#### ABOUT THIS EXERCISE
In the listing below, find each line that holds the string "click" and copy it.

#### TASK DATA
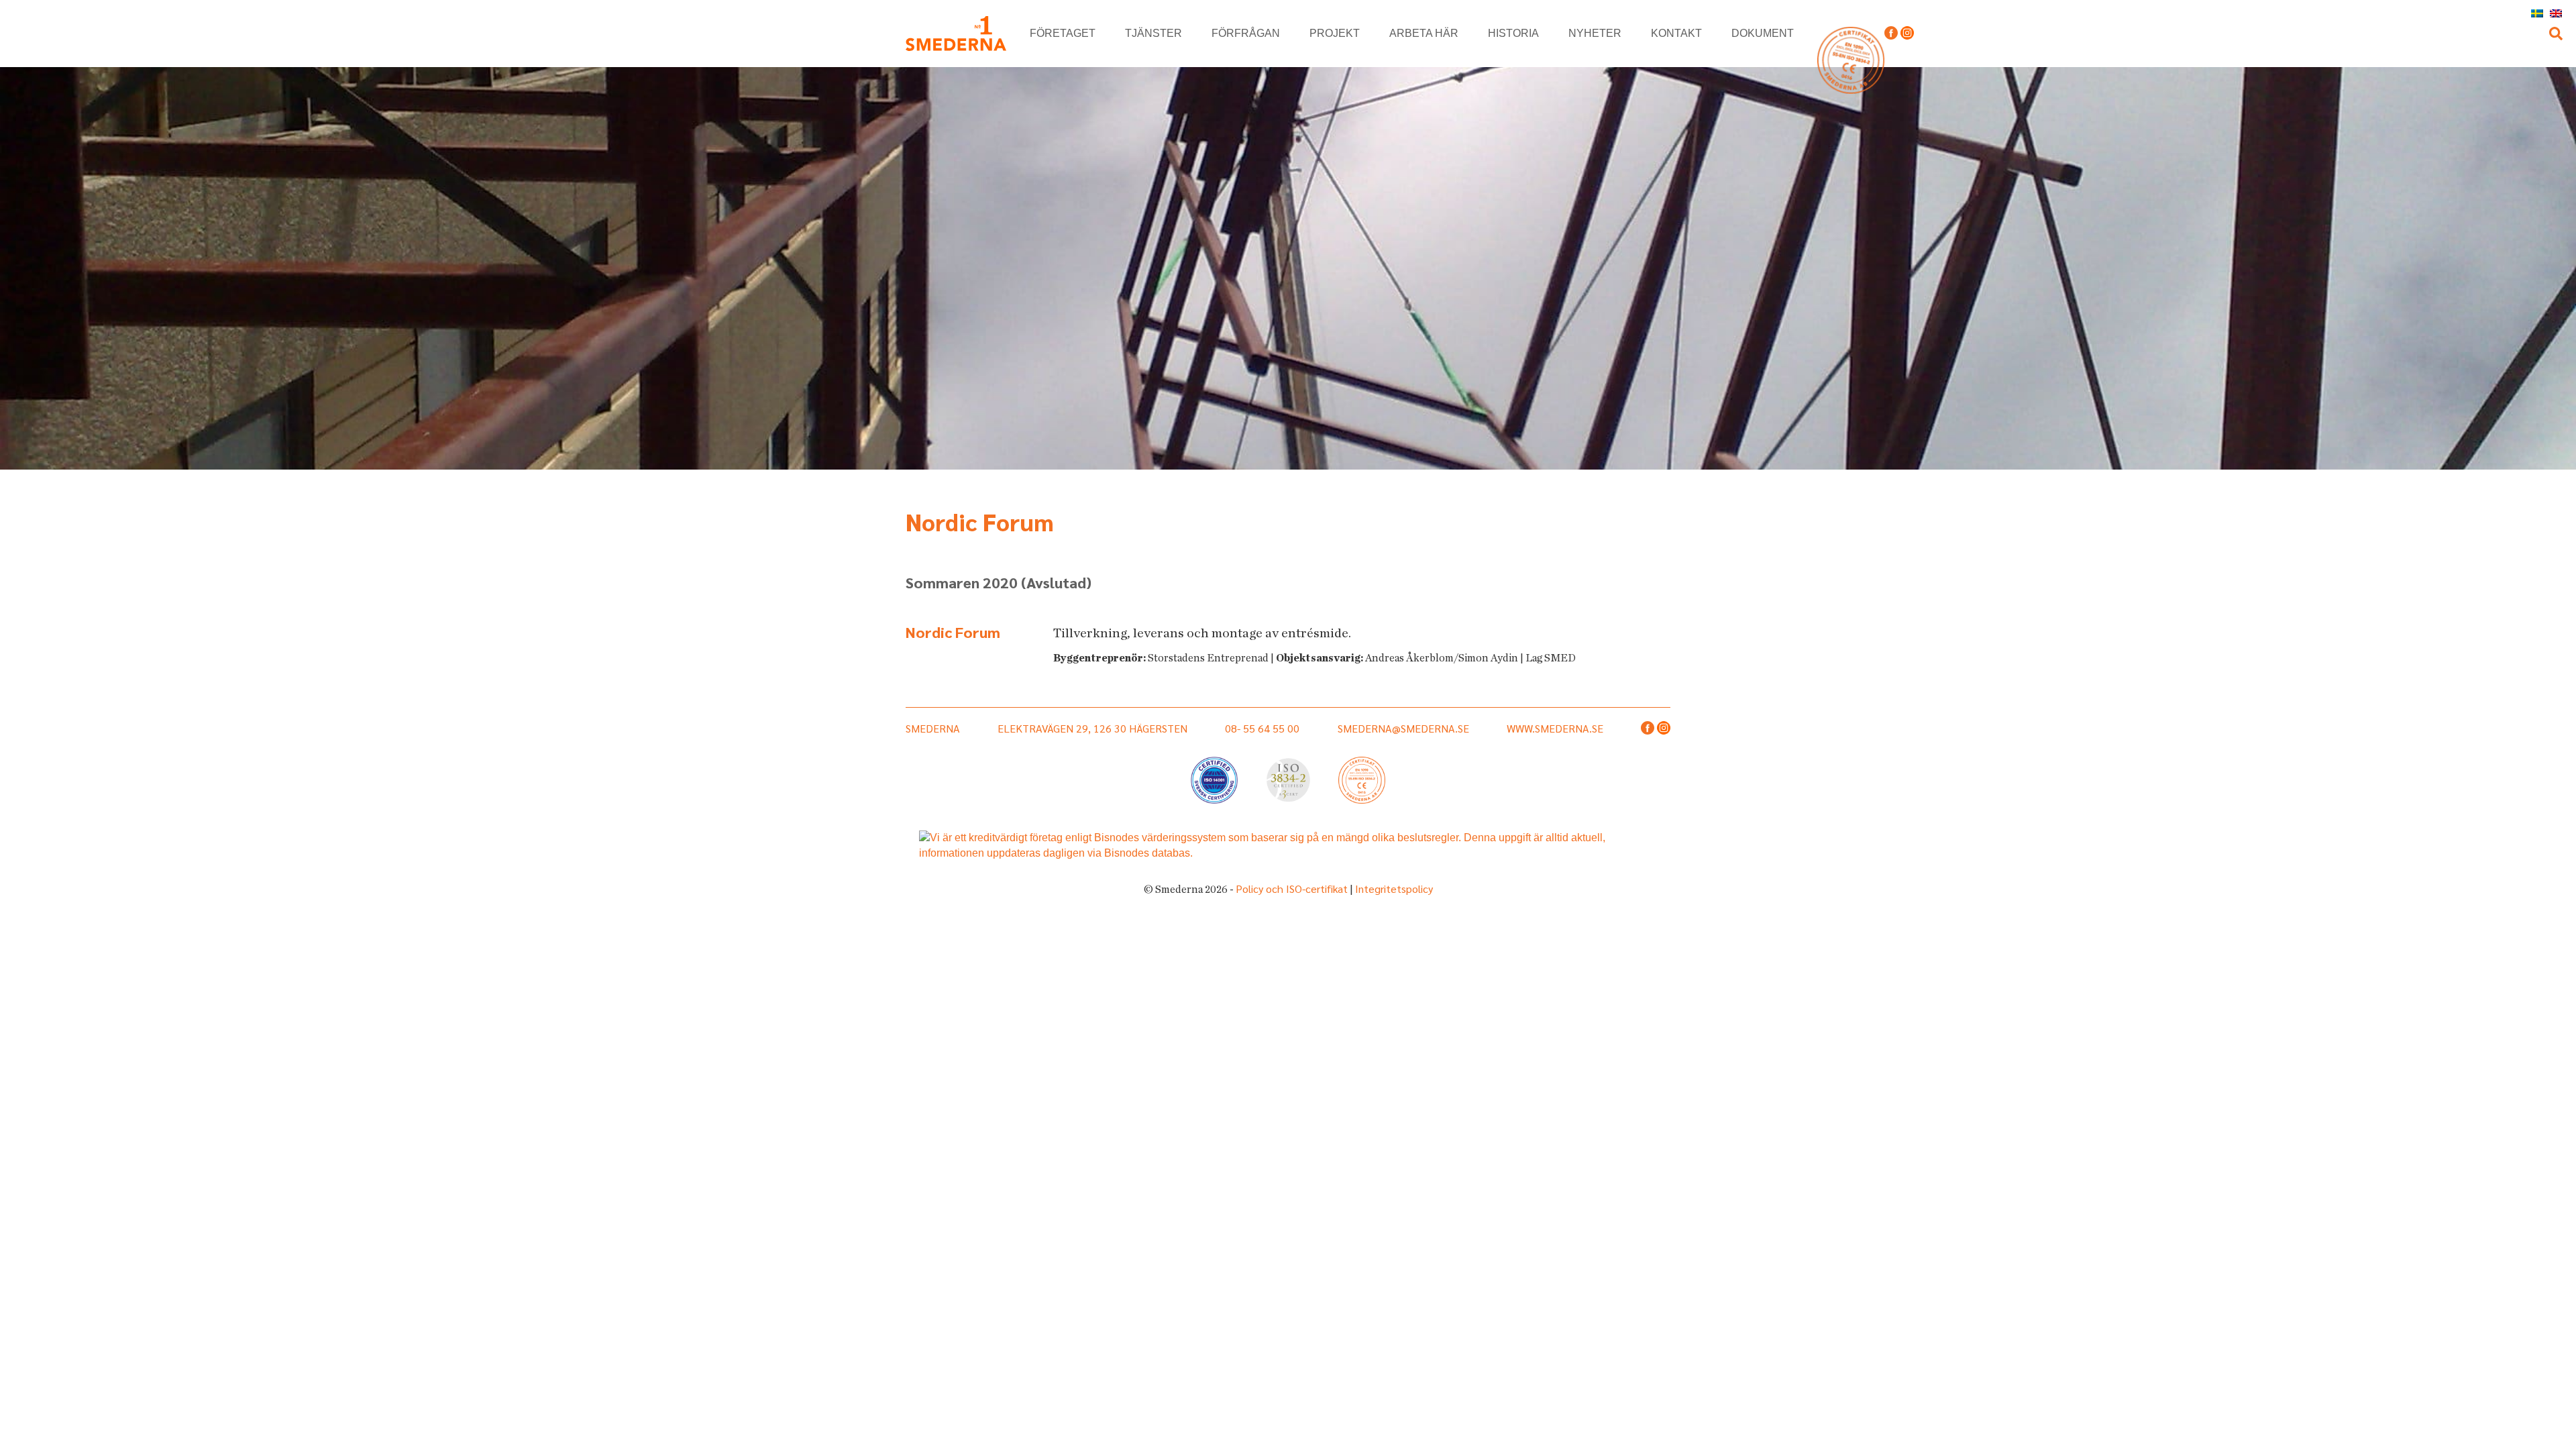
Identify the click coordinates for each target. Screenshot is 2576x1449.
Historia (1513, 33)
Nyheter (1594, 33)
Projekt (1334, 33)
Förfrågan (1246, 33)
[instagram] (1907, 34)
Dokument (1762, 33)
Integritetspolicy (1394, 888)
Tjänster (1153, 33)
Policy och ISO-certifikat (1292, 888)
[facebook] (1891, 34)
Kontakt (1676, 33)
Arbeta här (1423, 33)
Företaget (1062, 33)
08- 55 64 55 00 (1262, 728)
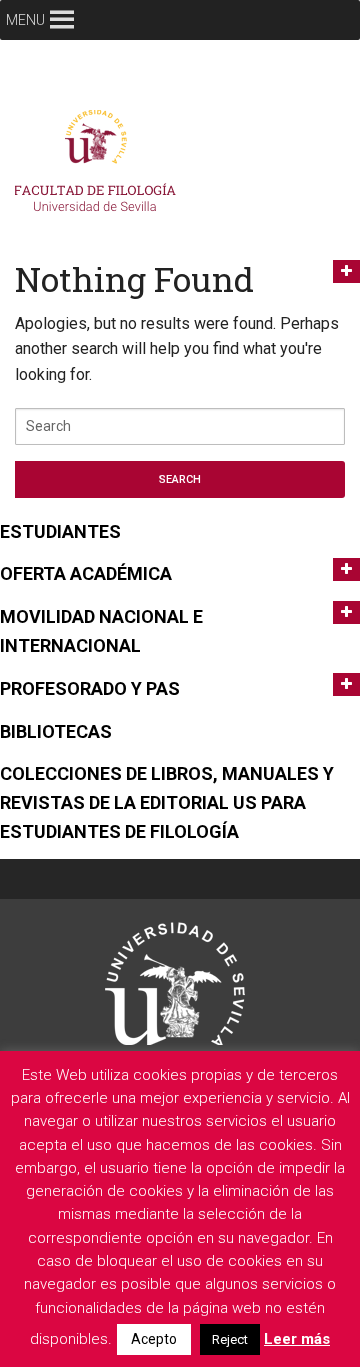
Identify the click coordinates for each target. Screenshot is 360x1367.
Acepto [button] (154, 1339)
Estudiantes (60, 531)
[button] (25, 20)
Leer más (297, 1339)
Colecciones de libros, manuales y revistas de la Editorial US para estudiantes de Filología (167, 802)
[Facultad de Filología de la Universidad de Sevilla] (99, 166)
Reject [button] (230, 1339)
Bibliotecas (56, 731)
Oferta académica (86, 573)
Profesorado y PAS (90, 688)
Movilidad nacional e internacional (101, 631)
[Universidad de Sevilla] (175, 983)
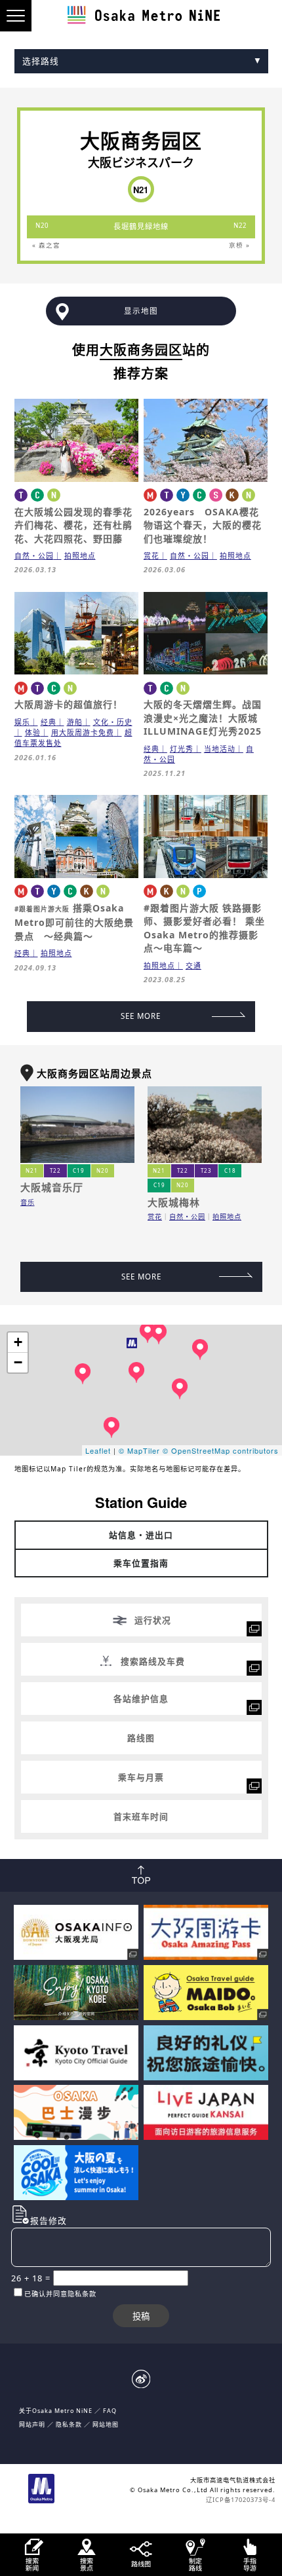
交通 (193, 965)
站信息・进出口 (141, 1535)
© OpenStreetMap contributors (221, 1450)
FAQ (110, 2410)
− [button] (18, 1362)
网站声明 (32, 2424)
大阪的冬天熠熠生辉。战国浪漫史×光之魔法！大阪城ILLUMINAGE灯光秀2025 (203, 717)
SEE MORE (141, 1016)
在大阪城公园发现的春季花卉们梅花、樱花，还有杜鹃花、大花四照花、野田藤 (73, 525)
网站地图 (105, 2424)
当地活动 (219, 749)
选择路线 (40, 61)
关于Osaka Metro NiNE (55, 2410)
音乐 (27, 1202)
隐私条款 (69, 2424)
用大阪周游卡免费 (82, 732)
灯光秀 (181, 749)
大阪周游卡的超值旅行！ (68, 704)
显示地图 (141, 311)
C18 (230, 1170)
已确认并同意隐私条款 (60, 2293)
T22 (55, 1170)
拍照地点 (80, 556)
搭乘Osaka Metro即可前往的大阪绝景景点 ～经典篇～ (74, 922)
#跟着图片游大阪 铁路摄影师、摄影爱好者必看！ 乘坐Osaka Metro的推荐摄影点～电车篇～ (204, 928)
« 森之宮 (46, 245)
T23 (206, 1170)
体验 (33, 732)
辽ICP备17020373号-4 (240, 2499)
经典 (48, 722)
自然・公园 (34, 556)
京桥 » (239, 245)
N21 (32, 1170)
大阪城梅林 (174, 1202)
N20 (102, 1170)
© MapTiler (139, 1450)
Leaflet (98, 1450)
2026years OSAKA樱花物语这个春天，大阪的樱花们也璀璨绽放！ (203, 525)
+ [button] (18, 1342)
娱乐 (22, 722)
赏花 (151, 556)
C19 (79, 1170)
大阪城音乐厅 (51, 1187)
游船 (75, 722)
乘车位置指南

#### RESULT
Identify the click coordinates for each target. Screenshot is 2576x1449.
Identify the click coordinates for each target. Screenshot is 360x1367.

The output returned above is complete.